**Action item:**
Where the string "agent" occurs in a line of the data below, that line should be copied.

·····

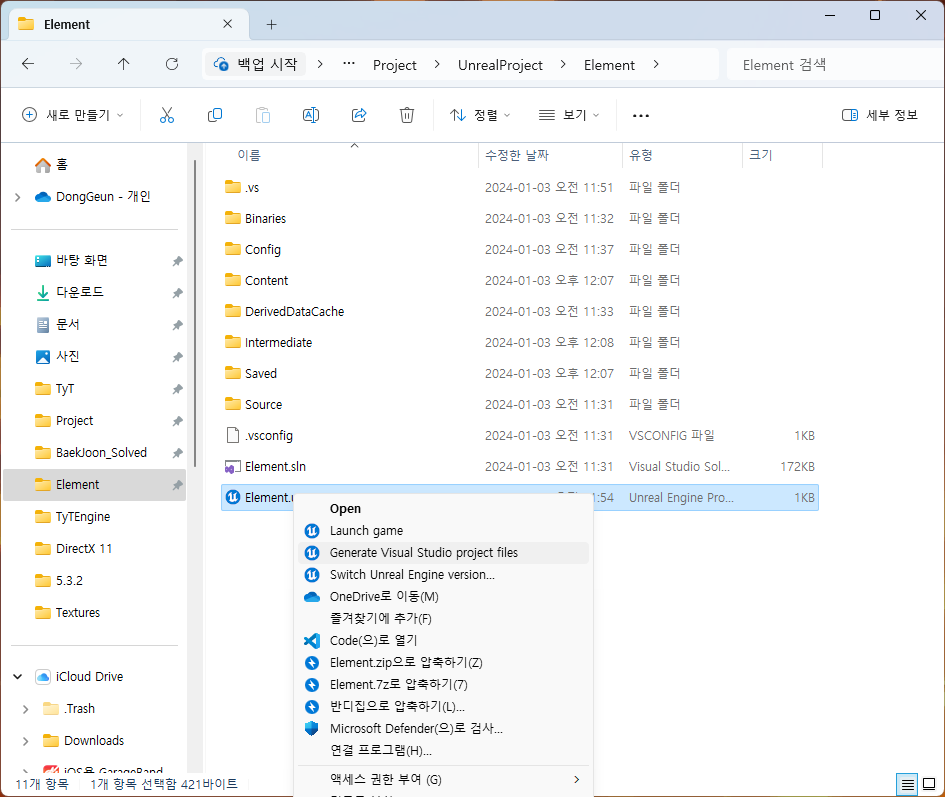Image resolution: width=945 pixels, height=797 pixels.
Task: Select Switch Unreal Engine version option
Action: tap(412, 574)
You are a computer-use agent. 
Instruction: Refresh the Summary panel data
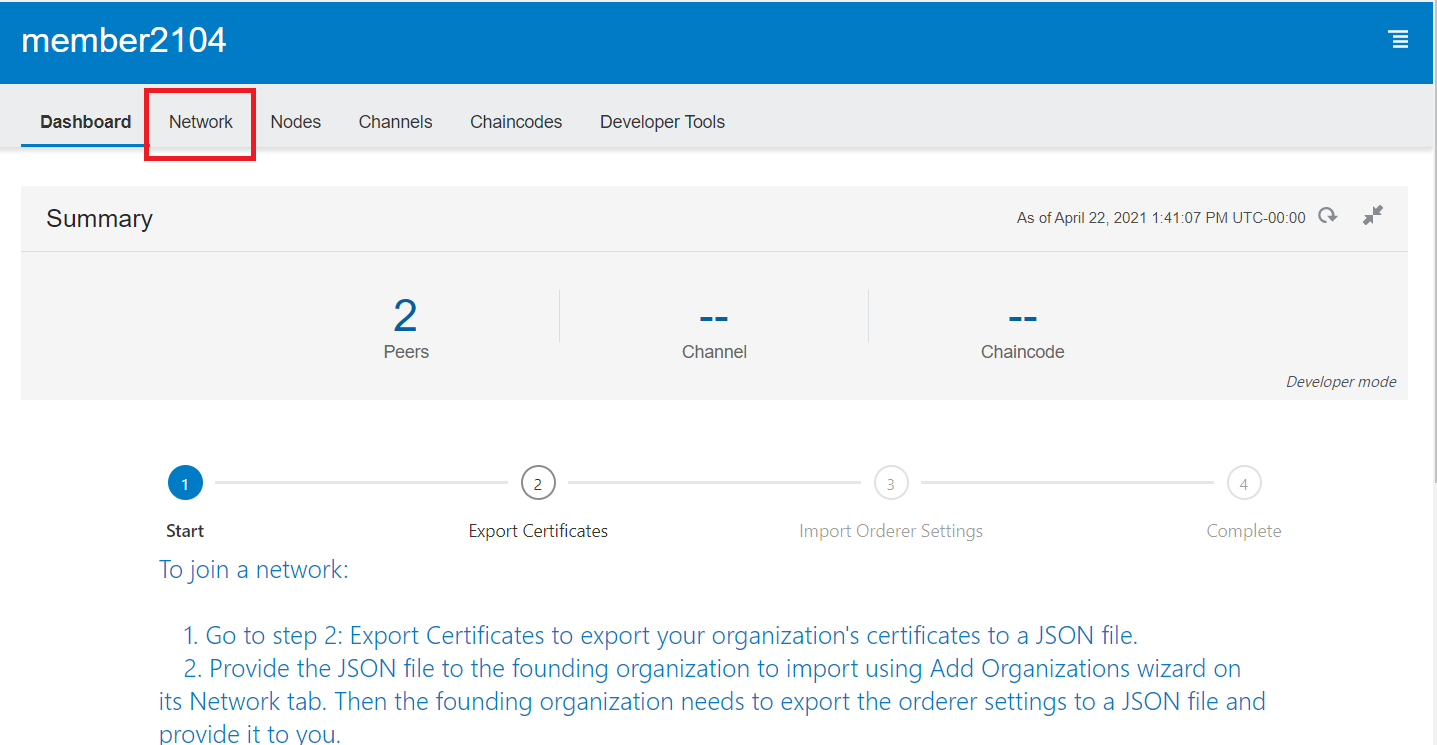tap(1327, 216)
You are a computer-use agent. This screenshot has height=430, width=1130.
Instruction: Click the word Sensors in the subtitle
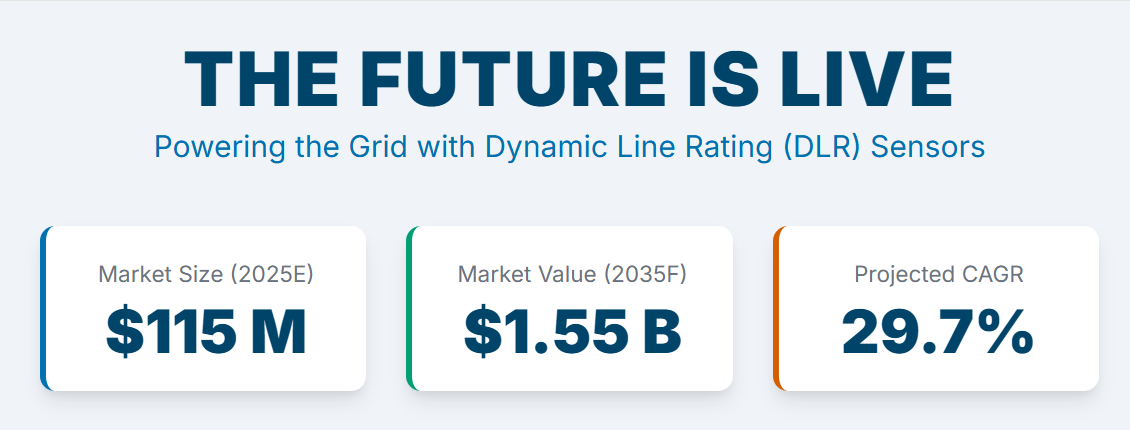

·····

**Response to the exercise:**
You are a computer-use agent. 
You are a computer-use agent. This screenshot has height=430, width=1130.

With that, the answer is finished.